Hélio Consolaro*
“Eu sou do povo, eu sou um Zé Ninguém
Aqui embaixo as leis são diferentes
Eu sou do povo, eu sou um Zé Ninguém
Aqui embaixo as leis são diferentes”
(Bruno Gouveia – Biquíni Cavadão)
Nos meus textos, o Zé, seja qual for, é escrito com letra maiúscula. Esse tipo de gente é tão desprezado que pelo menos o croniqueiro pé-de-chinelo tem que lhe dar importância. A vida é que importa!
Quando alguém quer desqualificar um sujeito, dizer que não vale o que o gato enterra, passa-lhe um apelido bem ralé. Em turma de peão, gente que trabalha no pesado, chamar um colega disso ou daquilo é a coisa mais comum. Bullying.

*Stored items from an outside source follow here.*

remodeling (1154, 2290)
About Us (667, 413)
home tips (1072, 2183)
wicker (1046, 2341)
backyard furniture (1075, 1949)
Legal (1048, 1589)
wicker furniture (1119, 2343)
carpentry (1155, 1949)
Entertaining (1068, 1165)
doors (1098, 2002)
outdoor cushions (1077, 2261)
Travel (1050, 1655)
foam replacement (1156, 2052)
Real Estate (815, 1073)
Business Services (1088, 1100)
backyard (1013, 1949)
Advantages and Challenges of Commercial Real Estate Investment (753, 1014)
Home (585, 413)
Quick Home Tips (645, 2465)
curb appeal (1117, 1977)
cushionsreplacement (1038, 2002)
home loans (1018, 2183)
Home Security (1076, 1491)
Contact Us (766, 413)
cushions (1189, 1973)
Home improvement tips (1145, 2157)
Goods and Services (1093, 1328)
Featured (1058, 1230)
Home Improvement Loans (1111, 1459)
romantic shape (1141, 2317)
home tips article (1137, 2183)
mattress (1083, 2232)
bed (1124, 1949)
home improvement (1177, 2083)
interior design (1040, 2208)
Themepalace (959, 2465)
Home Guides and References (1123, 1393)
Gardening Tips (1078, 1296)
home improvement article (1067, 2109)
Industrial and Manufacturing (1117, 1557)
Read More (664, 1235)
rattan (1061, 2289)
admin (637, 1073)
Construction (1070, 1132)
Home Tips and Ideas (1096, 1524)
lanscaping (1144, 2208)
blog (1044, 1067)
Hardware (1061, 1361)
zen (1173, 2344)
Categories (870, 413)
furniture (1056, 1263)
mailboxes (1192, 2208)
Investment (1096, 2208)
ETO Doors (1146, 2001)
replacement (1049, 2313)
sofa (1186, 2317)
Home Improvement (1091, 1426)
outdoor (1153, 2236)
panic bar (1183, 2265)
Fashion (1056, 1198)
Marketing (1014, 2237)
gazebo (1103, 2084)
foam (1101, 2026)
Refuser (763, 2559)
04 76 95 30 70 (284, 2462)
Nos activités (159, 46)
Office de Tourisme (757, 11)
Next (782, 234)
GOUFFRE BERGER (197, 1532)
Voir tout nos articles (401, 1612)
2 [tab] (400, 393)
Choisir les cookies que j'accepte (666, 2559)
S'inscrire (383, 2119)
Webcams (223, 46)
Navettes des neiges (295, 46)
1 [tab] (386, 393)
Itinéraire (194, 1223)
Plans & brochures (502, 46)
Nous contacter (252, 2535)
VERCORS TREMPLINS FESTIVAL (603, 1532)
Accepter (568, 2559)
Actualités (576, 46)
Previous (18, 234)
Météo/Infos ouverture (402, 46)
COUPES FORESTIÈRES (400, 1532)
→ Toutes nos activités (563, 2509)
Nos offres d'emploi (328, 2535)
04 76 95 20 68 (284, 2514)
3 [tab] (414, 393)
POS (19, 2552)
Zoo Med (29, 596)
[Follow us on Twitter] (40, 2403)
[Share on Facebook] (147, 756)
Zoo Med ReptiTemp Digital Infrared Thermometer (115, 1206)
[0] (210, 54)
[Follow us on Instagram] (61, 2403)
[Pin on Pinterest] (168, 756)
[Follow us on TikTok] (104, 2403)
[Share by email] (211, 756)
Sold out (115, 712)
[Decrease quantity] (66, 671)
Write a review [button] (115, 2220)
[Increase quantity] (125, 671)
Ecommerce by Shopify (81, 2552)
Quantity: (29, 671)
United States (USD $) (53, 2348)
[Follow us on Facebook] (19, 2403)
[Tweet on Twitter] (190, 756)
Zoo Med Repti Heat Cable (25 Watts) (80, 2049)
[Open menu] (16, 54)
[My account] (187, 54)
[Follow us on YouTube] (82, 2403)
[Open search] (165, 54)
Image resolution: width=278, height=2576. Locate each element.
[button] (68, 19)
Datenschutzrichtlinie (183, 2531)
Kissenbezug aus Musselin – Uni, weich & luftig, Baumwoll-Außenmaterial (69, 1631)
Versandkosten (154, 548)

Quando a vida apronta alguma armadilha, a pessoa pensa em mudar-se de cidade, começar tudo de novo. Eu mesmo pensei nisso nesses meus dias difíceis. Ir começar tudo de novo numa outra cidade, mas fazer isso aos 75 anos? Em Araçatuba, sou um Zé Mané conhecido, noutra cidade, seria mais um Oreia Seca no anonimato em terras estranhas.
O sentimento de pertença, ser de um determinado grupo ou lugar, faz parte da autoestima. Eu falo de boca cheia que sou de Araçatuba, nascido e criado, capiau legítimo. Todos sabem que sou doido, conhecem meus defeitos e me aceitam assim.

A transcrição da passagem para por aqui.